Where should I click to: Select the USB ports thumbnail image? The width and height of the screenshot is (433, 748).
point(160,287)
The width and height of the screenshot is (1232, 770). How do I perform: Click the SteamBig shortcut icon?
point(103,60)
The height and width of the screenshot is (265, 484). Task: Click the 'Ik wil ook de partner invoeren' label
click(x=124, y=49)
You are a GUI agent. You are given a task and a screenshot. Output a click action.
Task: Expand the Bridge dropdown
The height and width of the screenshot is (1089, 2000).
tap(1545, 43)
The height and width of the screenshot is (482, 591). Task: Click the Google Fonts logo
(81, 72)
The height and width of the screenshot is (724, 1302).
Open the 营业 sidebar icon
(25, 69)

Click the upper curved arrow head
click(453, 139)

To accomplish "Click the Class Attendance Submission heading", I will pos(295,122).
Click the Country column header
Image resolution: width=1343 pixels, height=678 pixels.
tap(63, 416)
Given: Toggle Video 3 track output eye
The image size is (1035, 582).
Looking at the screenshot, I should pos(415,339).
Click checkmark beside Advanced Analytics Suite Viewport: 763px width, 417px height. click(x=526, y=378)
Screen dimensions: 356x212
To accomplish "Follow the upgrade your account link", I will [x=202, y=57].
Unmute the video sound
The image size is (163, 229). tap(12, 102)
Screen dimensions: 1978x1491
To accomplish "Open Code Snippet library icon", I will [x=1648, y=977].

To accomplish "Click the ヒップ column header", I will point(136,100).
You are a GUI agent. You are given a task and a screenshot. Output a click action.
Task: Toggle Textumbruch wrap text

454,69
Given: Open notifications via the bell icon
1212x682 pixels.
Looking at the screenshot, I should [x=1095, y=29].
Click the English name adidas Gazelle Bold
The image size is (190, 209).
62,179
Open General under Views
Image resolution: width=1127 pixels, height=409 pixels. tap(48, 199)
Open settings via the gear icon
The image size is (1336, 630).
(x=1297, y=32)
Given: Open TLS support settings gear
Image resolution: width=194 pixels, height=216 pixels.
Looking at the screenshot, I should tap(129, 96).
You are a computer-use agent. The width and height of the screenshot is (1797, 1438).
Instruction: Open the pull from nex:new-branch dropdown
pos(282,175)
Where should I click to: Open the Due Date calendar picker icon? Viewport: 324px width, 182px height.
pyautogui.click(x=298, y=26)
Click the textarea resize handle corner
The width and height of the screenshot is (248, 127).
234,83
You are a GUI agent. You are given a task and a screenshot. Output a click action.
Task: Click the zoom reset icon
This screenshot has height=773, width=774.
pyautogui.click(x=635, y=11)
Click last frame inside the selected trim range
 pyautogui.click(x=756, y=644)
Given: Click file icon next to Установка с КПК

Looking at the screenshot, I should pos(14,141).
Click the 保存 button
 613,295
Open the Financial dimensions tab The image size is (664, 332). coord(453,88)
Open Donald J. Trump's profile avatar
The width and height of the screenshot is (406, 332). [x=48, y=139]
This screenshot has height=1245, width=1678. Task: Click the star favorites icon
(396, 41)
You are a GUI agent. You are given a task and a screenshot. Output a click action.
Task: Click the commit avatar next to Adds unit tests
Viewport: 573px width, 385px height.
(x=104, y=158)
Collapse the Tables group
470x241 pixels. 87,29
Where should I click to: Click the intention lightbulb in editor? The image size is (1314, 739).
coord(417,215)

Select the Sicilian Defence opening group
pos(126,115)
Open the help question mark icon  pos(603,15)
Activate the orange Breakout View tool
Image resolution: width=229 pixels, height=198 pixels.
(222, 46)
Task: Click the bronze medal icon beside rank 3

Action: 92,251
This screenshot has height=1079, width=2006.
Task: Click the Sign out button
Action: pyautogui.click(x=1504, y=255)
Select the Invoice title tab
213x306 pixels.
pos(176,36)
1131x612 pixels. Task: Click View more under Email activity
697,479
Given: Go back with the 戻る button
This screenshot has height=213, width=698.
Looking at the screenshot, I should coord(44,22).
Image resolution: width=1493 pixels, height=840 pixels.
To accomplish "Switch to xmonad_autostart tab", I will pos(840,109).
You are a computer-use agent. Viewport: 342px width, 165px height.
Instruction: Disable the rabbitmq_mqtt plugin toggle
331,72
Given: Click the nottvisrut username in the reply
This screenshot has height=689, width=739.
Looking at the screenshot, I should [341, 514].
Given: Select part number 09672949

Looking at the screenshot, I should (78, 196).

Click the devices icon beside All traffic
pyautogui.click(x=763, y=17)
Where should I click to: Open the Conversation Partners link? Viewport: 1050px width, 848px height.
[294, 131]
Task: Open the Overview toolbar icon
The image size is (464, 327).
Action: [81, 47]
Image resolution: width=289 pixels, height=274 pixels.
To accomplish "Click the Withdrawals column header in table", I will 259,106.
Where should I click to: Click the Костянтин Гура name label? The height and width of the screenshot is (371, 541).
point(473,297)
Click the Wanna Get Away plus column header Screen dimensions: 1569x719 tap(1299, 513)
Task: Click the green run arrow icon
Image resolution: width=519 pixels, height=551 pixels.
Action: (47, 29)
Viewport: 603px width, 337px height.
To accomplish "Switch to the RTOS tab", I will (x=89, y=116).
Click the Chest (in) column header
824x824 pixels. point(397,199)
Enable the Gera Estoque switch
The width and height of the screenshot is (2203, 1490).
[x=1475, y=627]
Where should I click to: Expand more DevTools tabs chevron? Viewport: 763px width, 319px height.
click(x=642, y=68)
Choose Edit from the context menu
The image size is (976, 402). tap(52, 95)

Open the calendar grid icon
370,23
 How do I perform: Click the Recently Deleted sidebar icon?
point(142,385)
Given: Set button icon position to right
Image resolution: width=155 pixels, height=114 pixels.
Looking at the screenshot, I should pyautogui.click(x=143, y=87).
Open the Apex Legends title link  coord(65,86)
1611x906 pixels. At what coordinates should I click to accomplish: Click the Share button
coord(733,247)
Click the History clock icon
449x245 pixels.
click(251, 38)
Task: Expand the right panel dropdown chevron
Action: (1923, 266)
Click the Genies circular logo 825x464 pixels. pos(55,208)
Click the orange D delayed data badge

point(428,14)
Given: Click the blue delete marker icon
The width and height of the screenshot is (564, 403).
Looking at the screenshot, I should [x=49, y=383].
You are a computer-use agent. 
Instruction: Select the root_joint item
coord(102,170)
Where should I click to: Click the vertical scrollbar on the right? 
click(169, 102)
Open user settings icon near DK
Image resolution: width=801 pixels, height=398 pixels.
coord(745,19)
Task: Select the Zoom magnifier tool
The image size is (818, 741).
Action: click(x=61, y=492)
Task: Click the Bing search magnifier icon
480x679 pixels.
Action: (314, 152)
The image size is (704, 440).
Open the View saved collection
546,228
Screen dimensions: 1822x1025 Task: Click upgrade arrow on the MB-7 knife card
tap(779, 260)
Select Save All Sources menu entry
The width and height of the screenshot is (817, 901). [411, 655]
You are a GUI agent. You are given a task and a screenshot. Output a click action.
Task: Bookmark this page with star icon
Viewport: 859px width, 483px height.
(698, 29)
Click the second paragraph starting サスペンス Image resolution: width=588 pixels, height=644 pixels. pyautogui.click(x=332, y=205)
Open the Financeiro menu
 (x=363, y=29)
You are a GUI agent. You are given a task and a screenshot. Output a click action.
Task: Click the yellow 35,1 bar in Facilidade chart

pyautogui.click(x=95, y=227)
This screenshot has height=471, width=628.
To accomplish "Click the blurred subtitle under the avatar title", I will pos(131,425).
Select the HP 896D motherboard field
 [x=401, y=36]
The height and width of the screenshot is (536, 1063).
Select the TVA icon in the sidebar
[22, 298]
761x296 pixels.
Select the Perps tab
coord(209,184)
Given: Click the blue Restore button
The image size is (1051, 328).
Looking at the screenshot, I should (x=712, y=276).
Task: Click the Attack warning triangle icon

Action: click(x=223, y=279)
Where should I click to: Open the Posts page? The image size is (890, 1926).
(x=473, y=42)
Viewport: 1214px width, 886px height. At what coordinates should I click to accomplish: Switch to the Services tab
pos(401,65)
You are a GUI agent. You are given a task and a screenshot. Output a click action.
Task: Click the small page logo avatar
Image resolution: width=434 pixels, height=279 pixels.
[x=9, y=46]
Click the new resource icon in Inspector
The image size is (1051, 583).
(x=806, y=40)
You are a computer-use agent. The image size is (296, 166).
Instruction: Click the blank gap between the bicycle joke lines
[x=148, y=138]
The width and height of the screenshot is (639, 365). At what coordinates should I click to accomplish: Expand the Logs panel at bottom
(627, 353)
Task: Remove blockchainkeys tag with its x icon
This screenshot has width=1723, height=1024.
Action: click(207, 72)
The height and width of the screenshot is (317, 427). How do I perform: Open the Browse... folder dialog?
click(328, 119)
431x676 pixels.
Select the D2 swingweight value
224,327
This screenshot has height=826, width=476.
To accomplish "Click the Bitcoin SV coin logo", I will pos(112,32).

○ ○ ○ ○ ○ ○ ○

[Do this]
Print the lines from the line containing "Task: Click the Bing search magnifier icon" up to and including the line containing "pos(401,65)", reproducing each one exactly.

[Response]
Task: Click the Bing search magnifier icon
480x679 pixels.
Action: (314, 152)
The image size is (704, 440).
Open the View saved collection
546,228
Screen dimensions: 1822x1025 Task: Click upgrade arrow on the MB-7 knife card
tap(779, 260)
Select Save All Sources menu entry
The width and height of the screenshot is (817, 901). [411, 655]
You are a GUI agent. You are given a task and a screenshot. Output a click action.
Task: Bookmark this page with star icon
Viewport: 859px width, 483px height.
(698, 29)
Click the second paragraph starting サスペンス Image resolution: width=588 pixels, height=644 pixels. pyautogui.click(x=332, y=205)
Open the Financeiro menu
 (x=363, y=29)
You are a GUI agent. You are given a task and a screenshot. Output a click action.
Task: Click the yellow 35,1 bar in Facilidade chart

pyautogui.click(x=95, y=227)
This screenshot has height=471, width=628.
To accomplish "Click the blurred subtitle under the avatar title", I will pos(131,425).
Select the HP 896D motherboard field
 [x=401, y=36]
The height and width of the screenshot is (536, 1063).
Select the TVA icon in the sidebar
[22, 298]
761x296 pixels.
Select the Perps tab
coord(209,184)
Given: Click the blue Restore button
The image size is (1051, 328).
Looking at the screenshot, I should (x=712, y=276).
Task: Click the Attack warning triangle icon

Action: click(x=223, y=279)
Where should I click to: Open the Posts page? The image size is (890, 1926).
(x=473, y=42)
Viewport: 1214px width, 886px height. At what coordinates should I click to accomplish: Switch to the Services tab
pos(401,65)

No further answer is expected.